On April 15, 2020, the State Department released the executive summary for the 2020 Adherence to and Compliance with Arms Control, Nonproliferation, and Disarmament Agreements and Commitments, more commonly known as the Compliance Report. While the executive summary states the full, unclassified report will be released “at the earliest possible opportunity consistent with safe personnel and reduced staffing practices necessitated by the COVID-19 pandemic,” some critical questions and key takeaways can already be gathered from the available information.
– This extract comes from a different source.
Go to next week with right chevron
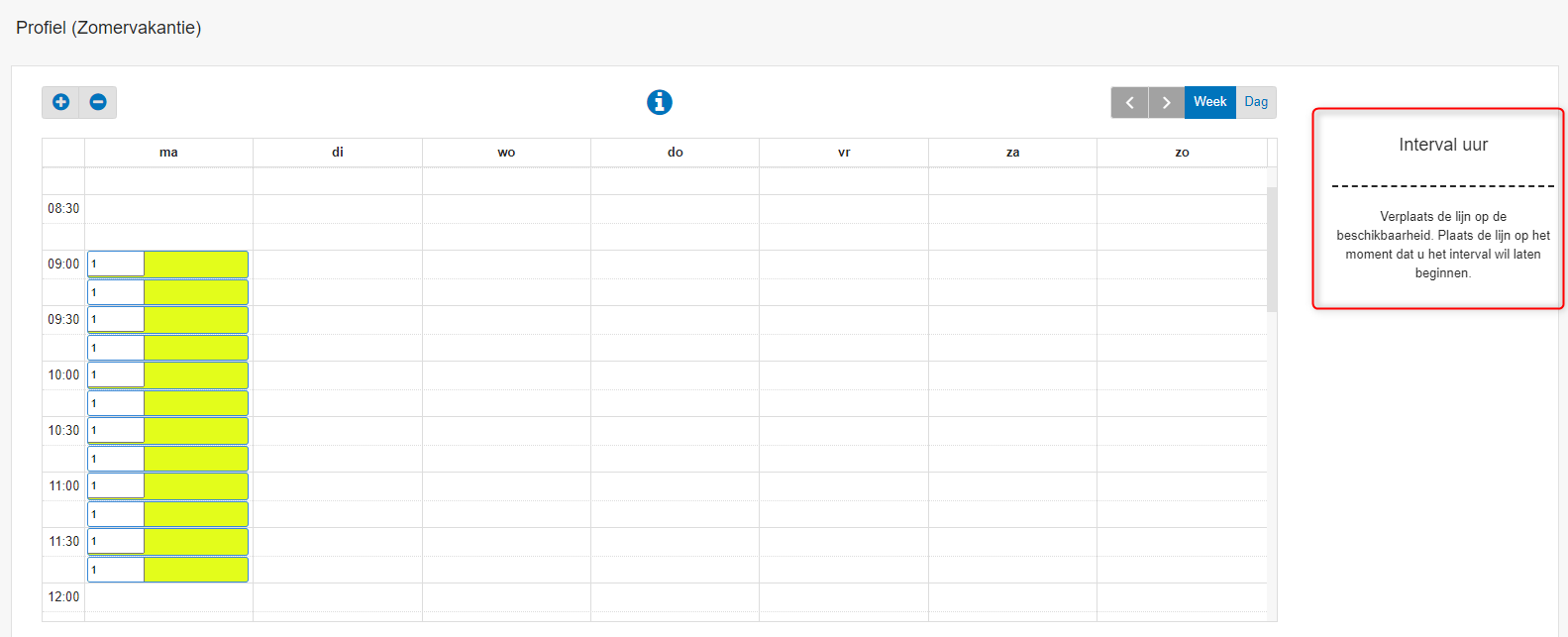The height and width of the screenshot is (637, 1568). [x=1166, y=102]
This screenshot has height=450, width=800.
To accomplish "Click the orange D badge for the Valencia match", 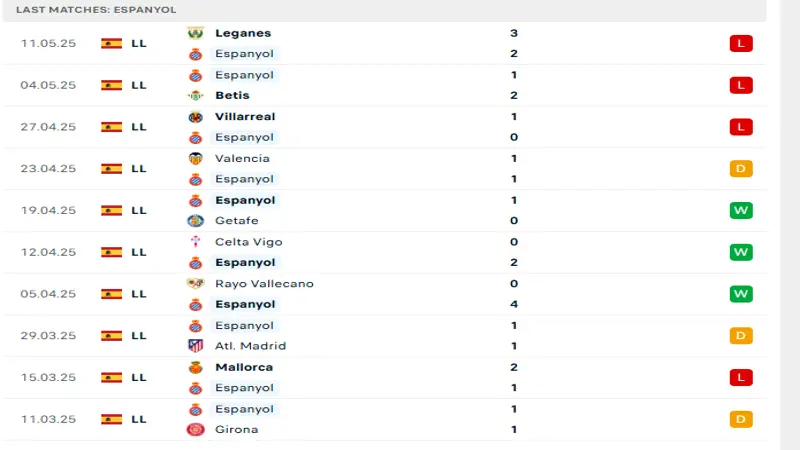I will click(740, 169).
In particular, recent articles highlight specific concerns raised in the report that Russia and China may have conducted yield-producing or supercritical nuclear tests in 2019 in ways inconsistent with their international commitments.
Q1: What is the Compliance Report?
A1: The recently-released unclassified executive summary is an abbreviated version of the congressionally mandated annual report on “Adherence to And Compliance With Arms Control, Nonproliferation, And Disarmament Agreements and Commitments”—commonly referred to as the Compliance Report. Per the 1961 Arms Control and Disarmament Act, the State Department must submit to Congress the U.S. government’s assessment of the compliance and adherence to “arms control, nonproliferation, and disarmament agreements and related commitments . . . including confidence- and security-building measures (CSBMs) . . . and the Missile Technology Control Regime,” by April 15 of each year.
The 2019 report was the subject of significant controversy and disagreement, both publicly and privately. The original unclassified report issued in April 2019 came under fire for its highly politicized tone and disproportionate Iran focus rather than providing the far more technical and intelligence-based compliance assessments of prior years. A completely revised version, far more in line with the tone and content of prior years, was reissued in August 2019. The executive summary of the 2020 Compliance Report suggests a return to the more careful, technical approach to compliance of previous years, highlighting a number of areas of concern across a range of arms control and nonproliferation obligations.